The British press and critics have, of course, struck a parallel between the Willy Brandt of this drama and the Tony Blair of real, immediate life, but then you come to an instant in the play when Brandt, musing about women, says to fellow mortal Guillaume: "The way they look at you. The way they look straight into your eyes and you look straight into theirs. The way you can't understand them. The way you can" — and suddenly, if one is an American, one thinks of a particular countryman who, when asked not long ago why he'd done what he did with a young woman, replied, after a pause: "Because I could."
Michael Frayn agrees. "Yes, I see some parallels between Brandt and Clinton." But he didn't write the play for that reason, or the Tony Blair reason, either.

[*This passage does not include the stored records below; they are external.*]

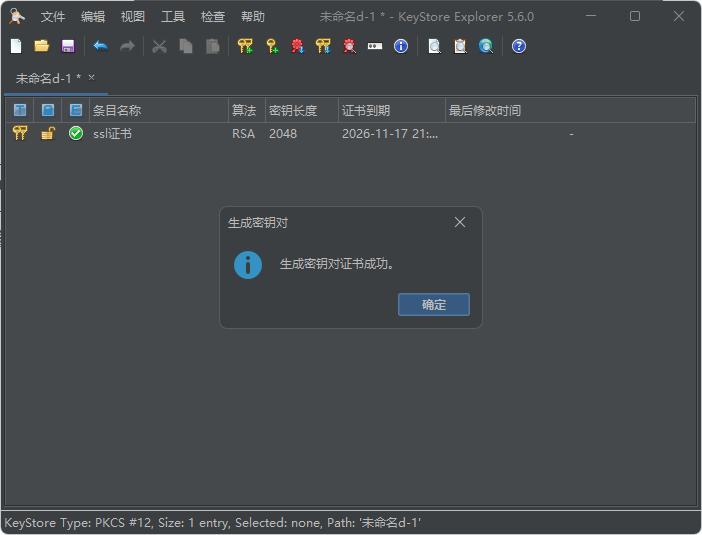This screenshot has width=702, height=535.
Task: Click the Set Password toolbar icon
Action: click(375, 46)
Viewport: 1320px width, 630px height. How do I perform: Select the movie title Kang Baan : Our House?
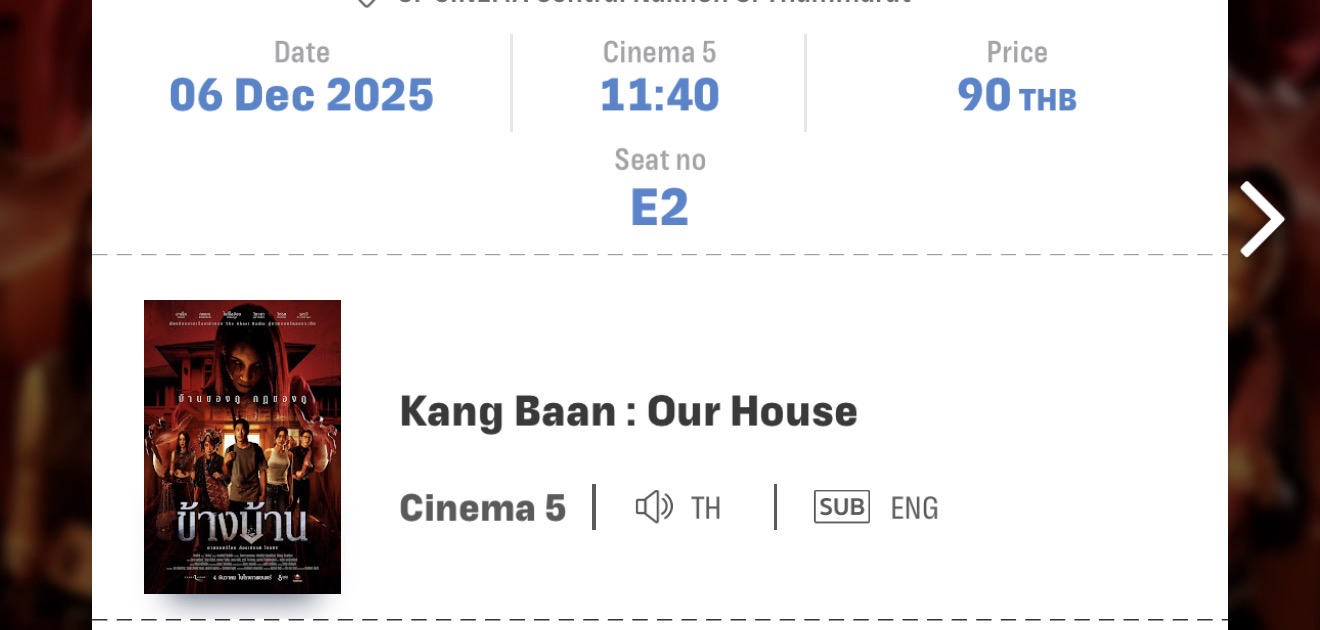pyautogui.click(x=628, y=411)
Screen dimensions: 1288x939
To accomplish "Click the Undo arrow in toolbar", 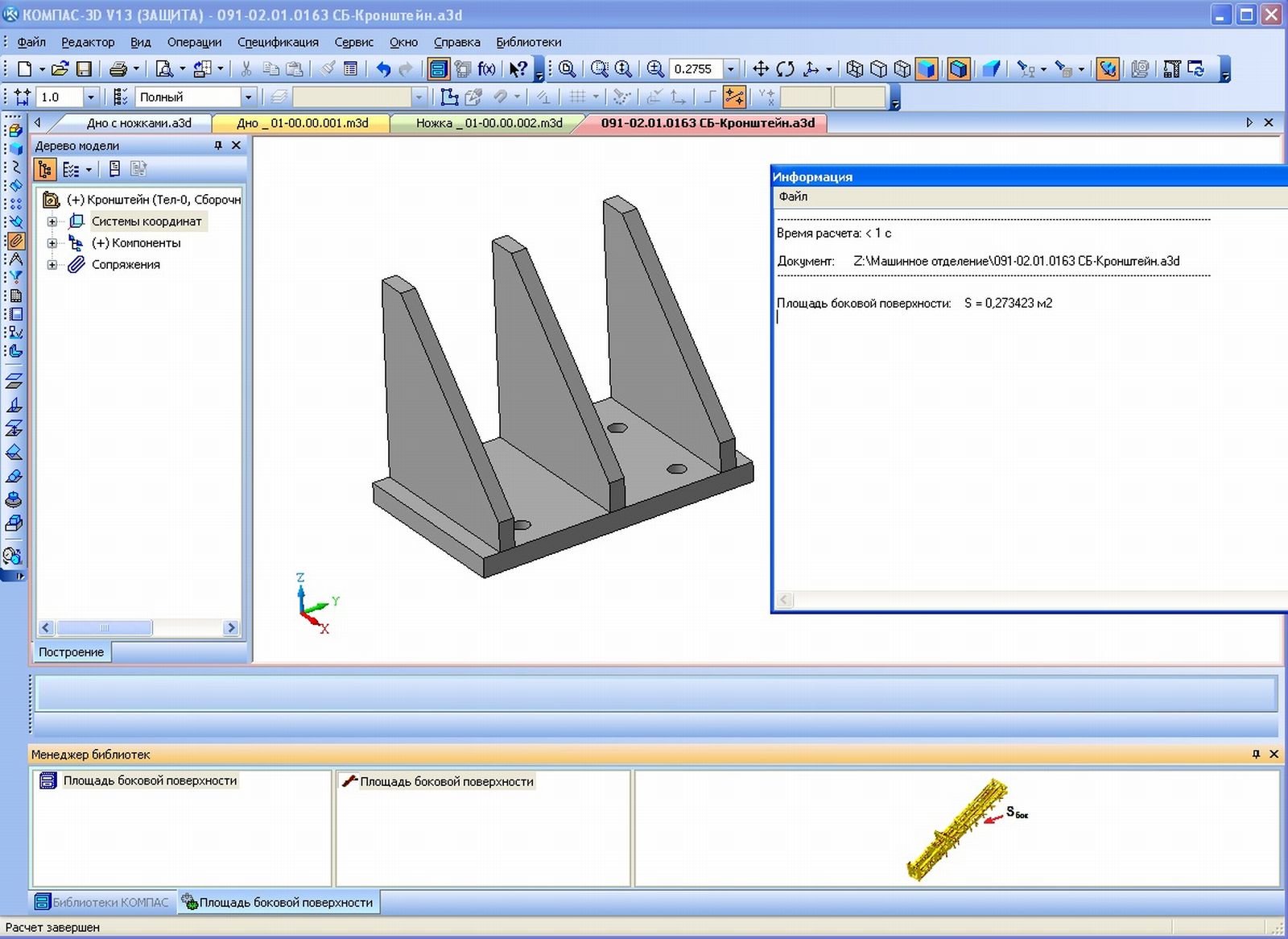I will tap(383, 69).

"Brandt had what the Germans call Konfliktscheu," said Frayn, spelling it out over the phone. "Means someone who doesn't like confrontation and is very indecisive. Whereas politicians have to confront problems and make decisions 120 times a day."
Willy Brandt had another problem, not unfamiliar to many others in the same boat. He might not have resigned, he said, if only he hadn't given up smoking.

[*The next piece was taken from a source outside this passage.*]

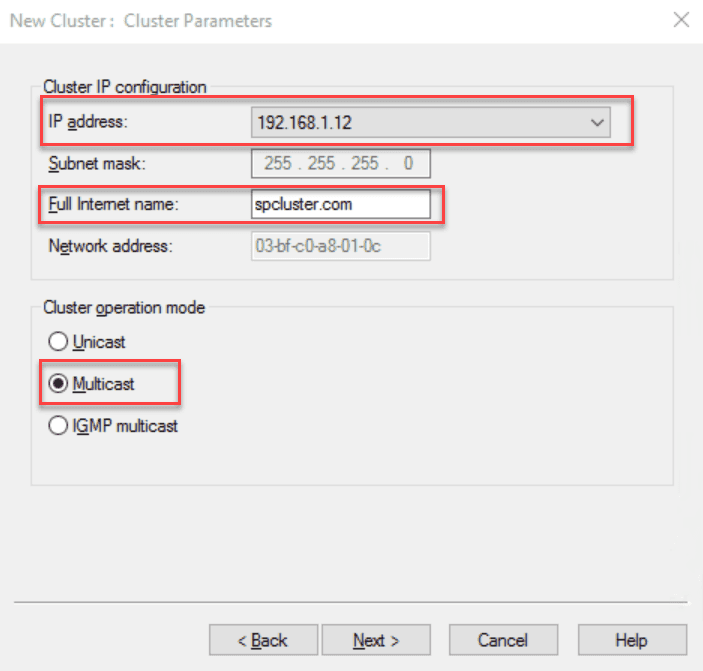
Task: Enable the IGMP multicast option
Action: [x=56, y=426]
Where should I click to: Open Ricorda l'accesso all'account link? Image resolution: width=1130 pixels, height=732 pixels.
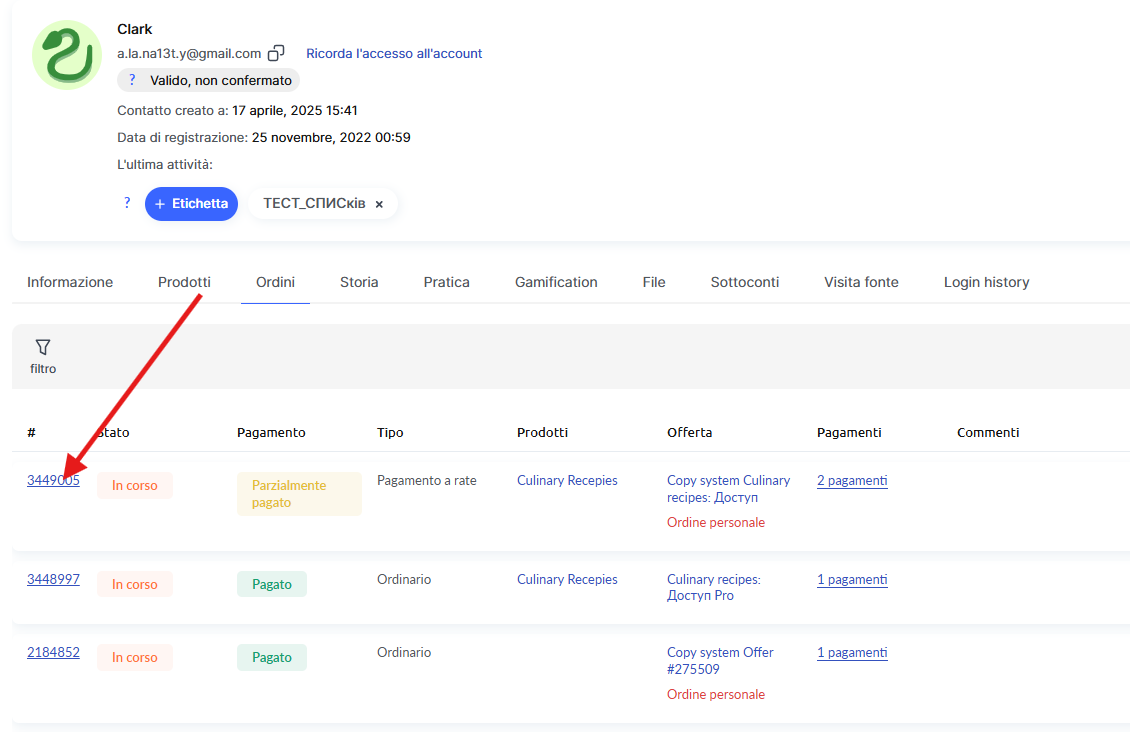[x=394, y=53]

"What have I done with my life, Günter?" he says as the polls are zooming downward. "Moved on, moved on. Adapted, adapted . . . Shed my skins, one after another, like a snake." [His name at birth, in Lübeck, Germany, was Herbert Frahm. In his youth, off in Norway during the Hitler years, he went from one false name and persona to another to another to another.] "And where do I end up? On a train, traveling from nowhere to nowhere, to no point or purpose, making my confession to Pastor Nobody."
That, by the way, is writing. As well as a pretty good précis of the political life.

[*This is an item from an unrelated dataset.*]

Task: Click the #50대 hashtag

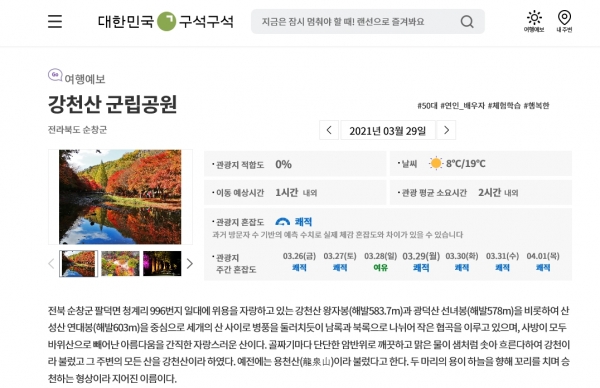Action: pyautogui.click(x=427, y=106)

Among all else, including a number of novels, Michael Frayn is a valued translator of Chekhov. In the closing moments of Democracy, Willy Brandt, out of power, has lived to see the two Germanys, East and West, made one, the long-delayed victory of his Ostpolitik — "his love-in with the Communists," as Herr Genscher, Minister of the Interior, contemptuously puts it earlier in the play. Brandt hears — we in the theatre hear — the thud of a single pickax, then of another and another, clearing the rubble of collapsed masonry as destroyed Germany rebuilds itself. Well, there's a play called The Cherry Orchard that ends with the chunk-chunk-chunk of an ax.
"Why yes!" says Michael Frayn, there on his bench on Richmond Green. "Yes, I think I must have thought about that. Yes, The Cherry Orchard does end that way. After the terrible thing has happened, after they've lost the estate, they all cheer up."
In a great movie called Rules of the Game, by a great director named Jean Renoir, a character says: "The terrible thing is that everyone has his reasons." Which echoes what Frayn has always kept in mind, a precept learned from several great playwrights before him: "In a good play, everyone is right."
Democracy is a good play. Even Günter Guillaume is right.